En Eolia los hombres están casados con sus hermanas, y son amigos de grandes festejos. Son gente agradable y hospitalaria, recomendable para un descanso después de los lugares anteriores y hacer acopio de fuerzas para el resto del viaje.
No nos vendrán mal esas fuerzas si nos plantamos en Eea, una isla tranquila y poco poblada. El único peligro es encontrarse a Circe, la de lindas trenzas, hermana carnal de Eetes, y por tanto hijos ambos de Helios (el sol) y de Perses. Circe es una especie de bruja silvestre que vive con su séquito en el fondo de un bosque. Si aceptamos su invitación, gozaremos de un suculento banquete en su mansión, pero lo mejor será salir de allí antes del postre, porque Circe es aficionada a experimentar con sus huéspedes, y le encantan los hechizos. Si no somos más rápidos que ella puede convertirnos en cerdo, en lobo o en lo que se le ocurra en ese momento.
Al salir de Eea, probablemente con prisa, hay que tener cuidado de evitar la isla de las sirenas. No se sabe a ciencia cierta su localización, pero es fácil de identificar porque sus habitantes, las sirenas, atraen a los hombres con su canto y les impiden seguir su viaje, atrapándolos para siempre. Son muy peligrosas y conviene atarse a algo sólido para escuchar su canto sin ceder a su hechizo. En los tiempos de los barcos de vela, el mástil era lo más apropiado. Hoy en día, cada uno que se apañe como pueda.
Y para finalizar nuestro viaje, si aún seguimos libres y con ganas de regresar a casa, hay que superar Escila y Caribdis, también conocidas como las rocas errantes. La primera, Escila, llega al cielo con su cresta y la rodea una oscura nube que no escampa en todo el año. En medio de este escollo hay una gruta, a tremenda altura, donde vive Escila, el monstruo que le da nombre a la isla. Suele cobrarles peaje a los excursionistas comiéndose una parte de ellos. Aúlla con voz horrible; tiene doce pies y seis cabezas, cada una con tres filas de dientes espesos y apiñados.

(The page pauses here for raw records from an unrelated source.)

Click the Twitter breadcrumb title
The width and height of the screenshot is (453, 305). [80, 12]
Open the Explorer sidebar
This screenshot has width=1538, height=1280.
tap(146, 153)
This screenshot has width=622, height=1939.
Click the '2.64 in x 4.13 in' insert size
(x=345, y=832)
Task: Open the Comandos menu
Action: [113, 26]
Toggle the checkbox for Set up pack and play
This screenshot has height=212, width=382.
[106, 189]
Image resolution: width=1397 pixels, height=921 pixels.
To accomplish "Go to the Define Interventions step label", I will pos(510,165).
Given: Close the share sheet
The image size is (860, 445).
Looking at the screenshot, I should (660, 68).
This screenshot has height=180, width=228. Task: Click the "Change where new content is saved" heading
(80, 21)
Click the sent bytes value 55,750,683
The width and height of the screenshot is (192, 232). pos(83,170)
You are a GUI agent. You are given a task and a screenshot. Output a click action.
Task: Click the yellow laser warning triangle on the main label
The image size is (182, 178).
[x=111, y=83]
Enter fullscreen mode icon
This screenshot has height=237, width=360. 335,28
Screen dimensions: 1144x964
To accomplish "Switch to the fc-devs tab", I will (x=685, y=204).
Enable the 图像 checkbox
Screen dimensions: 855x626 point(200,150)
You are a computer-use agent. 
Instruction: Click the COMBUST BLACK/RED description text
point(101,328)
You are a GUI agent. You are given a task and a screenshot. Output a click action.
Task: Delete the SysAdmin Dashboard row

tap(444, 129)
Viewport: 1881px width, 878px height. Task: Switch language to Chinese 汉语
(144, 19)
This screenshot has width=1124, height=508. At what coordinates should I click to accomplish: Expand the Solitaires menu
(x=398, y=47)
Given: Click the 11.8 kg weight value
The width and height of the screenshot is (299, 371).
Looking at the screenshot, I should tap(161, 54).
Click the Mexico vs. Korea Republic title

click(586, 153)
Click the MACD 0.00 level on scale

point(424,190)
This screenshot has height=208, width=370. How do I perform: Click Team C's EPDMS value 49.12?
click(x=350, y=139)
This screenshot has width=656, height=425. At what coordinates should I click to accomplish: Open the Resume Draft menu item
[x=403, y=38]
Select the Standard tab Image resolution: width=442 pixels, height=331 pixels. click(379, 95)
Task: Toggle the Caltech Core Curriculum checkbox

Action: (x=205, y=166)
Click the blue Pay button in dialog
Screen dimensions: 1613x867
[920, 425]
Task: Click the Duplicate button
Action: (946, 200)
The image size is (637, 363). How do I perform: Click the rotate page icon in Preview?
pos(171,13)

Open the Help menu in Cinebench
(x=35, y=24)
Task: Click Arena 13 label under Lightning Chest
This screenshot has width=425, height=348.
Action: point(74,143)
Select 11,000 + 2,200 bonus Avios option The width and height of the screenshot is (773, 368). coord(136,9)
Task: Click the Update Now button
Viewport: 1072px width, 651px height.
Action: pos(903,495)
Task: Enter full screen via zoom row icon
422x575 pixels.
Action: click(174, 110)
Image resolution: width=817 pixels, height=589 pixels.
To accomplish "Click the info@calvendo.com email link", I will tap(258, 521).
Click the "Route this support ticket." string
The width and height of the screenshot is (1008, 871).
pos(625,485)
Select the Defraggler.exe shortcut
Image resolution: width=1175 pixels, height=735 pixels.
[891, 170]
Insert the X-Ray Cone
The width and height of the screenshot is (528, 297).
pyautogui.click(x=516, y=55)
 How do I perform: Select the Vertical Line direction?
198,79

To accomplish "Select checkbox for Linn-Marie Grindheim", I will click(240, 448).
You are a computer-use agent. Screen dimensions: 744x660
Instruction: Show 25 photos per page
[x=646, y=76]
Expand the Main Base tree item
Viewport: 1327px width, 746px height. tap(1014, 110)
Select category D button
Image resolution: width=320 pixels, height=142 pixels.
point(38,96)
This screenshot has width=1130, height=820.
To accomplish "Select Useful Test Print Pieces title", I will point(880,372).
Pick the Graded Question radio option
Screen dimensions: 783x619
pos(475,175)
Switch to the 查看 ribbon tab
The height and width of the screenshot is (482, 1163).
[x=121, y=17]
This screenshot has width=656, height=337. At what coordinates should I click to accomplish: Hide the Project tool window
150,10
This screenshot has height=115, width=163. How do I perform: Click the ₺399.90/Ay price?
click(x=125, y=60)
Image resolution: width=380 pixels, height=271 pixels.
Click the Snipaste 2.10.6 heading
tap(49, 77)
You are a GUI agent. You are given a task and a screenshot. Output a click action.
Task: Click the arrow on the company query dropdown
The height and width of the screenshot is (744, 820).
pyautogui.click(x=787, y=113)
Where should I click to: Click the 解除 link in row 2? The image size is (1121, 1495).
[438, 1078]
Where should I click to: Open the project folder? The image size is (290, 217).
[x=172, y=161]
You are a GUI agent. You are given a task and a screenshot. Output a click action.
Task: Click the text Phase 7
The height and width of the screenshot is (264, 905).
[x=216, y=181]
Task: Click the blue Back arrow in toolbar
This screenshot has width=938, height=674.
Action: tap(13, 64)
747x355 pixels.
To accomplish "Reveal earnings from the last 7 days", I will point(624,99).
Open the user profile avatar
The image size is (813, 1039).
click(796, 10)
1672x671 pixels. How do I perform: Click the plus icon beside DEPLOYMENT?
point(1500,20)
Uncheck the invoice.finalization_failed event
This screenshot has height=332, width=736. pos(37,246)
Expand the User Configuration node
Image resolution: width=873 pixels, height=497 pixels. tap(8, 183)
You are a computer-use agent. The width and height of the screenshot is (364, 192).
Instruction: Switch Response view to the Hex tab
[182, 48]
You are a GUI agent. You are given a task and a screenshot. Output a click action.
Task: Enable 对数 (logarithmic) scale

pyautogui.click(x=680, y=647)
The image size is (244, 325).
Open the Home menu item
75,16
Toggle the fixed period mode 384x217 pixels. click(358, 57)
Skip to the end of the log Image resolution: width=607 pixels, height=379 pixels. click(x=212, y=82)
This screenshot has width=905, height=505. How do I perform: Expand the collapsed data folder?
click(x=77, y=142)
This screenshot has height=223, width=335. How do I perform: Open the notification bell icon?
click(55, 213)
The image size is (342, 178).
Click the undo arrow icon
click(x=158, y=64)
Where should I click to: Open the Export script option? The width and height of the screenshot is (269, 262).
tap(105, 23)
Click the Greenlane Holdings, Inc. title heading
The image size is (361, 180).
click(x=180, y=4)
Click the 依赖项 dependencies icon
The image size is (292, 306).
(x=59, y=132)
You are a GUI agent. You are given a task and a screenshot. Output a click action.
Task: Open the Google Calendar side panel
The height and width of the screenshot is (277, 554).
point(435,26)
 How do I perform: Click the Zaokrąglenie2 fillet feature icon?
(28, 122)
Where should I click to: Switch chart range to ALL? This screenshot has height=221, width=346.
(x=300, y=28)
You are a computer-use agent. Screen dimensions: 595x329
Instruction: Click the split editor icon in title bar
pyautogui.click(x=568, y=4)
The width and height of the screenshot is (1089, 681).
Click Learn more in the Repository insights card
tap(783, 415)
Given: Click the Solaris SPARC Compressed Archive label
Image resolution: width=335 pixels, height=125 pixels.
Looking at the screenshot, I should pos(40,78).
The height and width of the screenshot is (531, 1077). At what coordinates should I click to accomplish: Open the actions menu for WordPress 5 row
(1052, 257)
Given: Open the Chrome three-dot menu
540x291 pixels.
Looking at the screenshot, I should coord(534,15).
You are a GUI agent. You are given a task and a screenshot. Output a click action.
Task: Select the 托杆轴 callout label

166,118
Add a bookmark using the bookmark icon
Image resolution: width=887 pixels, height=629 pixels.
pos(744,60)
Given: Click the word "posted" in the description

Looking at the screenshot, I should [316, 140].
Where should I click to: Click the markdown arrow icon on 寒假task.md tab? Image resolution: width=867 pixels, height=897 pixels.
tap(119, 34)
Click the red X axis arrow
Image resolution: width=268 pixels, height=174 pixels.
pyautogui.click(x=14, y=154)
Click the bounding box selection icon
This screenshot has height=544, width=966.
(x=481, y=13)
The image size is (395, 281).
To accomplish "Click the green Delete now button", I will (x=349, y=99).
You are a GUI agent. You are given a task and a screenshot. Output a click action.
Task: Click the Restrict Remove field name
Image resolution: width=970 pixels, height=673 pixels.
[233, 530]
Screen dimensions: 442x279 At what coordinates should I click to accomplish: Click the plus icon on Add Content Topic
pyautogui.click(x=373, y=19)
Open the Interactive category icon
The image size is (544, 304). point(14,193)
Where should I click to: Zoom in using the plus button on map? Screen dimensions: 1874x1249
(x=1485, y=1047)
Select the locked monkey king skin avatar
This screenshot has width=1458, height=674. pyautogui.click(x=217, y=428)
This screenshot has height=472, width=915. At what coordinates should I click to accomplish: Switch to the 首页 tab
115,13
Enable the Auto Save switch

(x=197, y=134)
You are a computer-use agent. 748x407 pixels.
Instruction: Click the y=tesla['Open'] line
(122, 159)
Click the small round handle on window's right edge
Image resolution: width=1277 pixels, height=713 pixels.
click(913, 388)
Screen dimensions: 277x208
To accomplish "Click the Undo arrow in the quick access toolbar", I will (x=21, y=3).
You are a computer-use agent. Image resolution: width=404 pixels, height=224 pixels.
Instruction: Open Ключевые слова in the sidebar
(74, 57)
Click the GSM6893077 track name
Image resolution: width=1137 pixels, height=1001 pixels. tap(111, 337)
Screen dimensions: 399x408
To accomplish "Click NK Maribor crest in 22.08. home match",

Caribdis está enfrente, y sorbe agua y la expulsa tres veces al día, destruyéndolo todo con su furia.
Quien se encuentre con estos dos promontorios debe elegir ante cuál prefiere pasar, pero la elección se presta a muchas dudas y complicaciones.
La Odisea nos ofrece muchos más lugares para visitar, pero se requiere tiempo y coraje. El libro que ha llegado hasta nosotros sobrevivió durante muchos siglos en la tradición oral, resistiendo primero la falta de alfabeto en que escribirlo, más tarde la ausencia del espacio entre las palabras (las primeras versiones son una sucesión de caracteres sin interrupción alguna), y por último, el paso aniquilador de los siglos, las guerras, los incendios y las modas.
Homero, que hay quien postula que no es un nombre, sino un simple apodo procedente de O-me-ros (el que no ve), puede ser por tanto un poeta ciego y errante, un conjunto de personas o una memoria colectiva. Poco más sabemos de él, pero su obra aún nos invita a viajar por esas islas de cielo azul y aguas templadas, llenas de aventuras, pasiones y monstruos del mundo antiguo.